Yeah. I think those are two of the really classic responses to trauma. One is to become as good as possible to try to alleviate the trauma and the other is to go all the way to the other side. And if you’re talking about sexual trauma, to become extremely promiscuous to the point of self-destruction. Now, I’m not saying that casual sex is bad, but there are people who do it with a sort of self-destructive bent and that is a classic outgrowth of trauma. There’s every other point in between, but those are sort of the two really classic end posts of that spectrum.

Yeah, absolutely. It feels very lovely to be two sides of the spectrum having a common thing here together. There’s something about that that just makes me really happy. The intersection of diverse paths converging is something that I really, really love and appreciate.

We do have to go to a quick break and when we come back, we’re going to dive more into how you came to this work and what you’re doing now and your show looks totally fascinating.

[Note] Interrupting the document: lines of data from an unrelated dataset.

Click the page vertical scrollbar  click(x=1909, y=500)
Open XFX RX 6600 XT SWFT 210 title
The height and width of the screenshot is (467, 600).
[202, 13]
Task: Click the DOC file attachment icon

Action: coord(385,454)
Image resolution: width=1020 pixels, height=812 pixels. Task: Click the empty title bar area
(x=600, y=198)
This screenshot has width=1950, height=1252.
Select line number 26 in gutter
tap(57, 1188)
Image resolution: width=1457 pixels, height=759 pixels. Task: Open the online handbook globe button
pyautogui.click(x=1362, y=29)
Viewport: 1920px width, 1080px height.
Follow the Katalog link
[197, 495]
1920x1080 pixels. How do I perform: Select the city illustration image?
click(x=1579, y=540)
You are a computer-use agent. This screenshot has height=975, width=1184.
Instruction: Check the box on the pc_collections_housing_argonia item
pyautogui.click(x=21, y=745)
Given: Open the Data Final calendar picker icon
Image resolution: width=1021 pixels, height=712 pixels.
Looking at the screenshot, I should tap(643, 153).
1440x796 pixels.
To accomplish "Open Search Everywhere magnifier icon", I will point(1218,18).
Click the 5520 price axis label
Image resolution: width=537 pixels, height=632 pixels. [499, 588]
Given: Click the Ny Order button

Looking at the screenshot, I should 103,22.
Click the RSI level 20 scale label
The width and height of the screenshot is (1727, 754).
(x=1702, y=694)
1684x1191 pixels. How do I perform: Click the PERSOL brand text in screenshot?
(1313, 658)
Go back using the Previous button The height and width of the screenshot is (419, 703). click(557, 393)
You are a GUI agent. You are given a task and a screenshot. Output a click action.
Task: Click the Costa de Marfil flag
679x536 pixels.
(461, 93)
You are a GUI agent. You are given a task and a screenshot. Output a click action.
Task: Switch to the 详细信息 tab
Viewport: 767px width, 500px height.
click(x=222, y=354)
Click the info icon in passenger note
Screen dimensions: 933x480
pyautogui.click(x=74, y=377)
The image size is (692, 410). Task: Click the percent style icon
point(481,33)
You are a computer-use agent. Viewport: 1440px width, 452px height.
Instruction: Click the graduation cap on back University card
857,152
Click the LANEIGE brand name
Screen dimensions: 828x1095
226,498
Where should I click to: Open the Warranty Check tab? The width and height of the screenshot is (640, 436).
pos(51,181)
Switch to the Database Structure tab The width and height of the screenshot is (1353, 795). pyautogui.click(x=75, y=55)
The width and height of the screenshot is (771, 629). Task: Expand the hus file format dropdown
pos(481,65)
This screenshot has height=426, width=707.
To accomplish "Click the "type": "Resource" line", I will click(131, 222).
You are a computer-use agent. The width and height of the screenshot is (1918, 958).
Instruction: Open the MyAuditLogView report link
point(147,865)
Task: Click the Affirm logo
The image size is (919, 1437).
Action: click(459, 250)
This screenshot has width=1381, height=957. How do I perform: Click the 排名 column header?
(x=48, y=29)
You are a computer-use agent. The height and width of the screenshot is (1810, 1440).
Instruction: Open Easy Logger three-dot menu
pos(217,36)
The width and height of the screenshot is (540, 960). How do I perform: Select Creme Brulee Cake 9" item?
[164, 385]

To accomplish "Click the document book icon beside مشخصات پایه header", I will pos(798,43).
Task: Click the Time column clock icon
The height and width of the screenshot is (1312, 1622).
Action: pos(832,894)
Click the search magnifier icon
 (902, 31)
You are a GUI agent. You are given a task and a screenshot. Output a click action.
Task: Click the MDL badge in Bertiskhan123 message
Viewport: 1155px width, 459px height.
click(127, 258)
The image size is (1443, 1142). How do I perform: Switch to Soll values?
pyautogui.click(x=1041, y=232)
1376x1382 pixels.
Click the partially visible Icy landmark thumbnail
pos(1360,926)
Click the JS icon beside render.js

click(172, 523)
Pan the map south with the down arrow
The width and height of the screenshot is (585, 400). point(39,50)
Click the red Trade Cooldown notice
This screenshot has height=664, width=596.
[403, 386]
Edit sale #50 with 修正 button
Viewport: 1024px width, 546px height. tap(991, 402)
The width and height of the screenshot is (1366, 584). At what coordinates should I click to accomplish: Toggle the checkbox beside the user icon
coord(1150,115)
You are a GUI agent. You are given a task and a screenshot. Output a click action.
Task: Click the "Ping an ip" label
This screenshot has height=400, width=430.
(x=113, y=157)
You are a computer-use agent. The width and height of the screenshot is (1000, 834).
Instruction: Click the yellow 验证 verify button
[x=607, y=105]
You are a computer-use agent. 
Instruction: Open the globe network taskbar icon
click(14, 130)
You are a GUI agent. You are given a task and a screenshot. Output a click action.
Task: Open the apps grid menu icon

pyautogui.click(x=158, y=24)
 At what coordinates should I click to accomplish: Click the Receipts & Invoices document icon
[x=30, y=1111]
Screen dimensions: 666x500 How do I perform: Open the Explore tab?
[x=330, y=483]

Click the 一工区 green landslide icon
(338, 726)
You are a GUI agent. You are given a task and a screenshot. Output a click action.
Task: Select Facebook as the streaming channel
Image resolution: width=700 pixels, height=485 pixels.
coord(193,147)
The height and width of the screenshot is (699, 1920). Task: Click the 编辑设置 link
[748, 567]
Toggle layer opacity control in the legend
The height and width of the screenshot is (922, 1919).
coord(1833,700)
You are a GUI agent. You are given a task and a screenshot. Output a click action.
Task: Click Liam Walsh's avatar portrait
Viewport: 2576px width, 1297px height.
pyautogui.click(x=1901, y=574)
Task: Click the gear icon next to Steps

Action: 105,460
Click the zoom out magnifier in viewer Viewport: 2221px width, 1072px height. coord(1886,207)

So I want to talk about that too. Before we go to break, will you tell our listeners where they can go to find out more about you and your work?

Absolutely. My website is leahcarey.com. The podcast is Good Girls Talk About Sex, where I have conversations with women about their sex lives. I’m on Facebook, Instagram, and YouTube under the handle Good Girls Talk.

Awesome. We’re talking with Leah Carey about sex and intimacy for good girls. Stay tuned for more when we get back.

To listen to the entire show click on the player above or go to the SuperPower Up! podcast on iTunes.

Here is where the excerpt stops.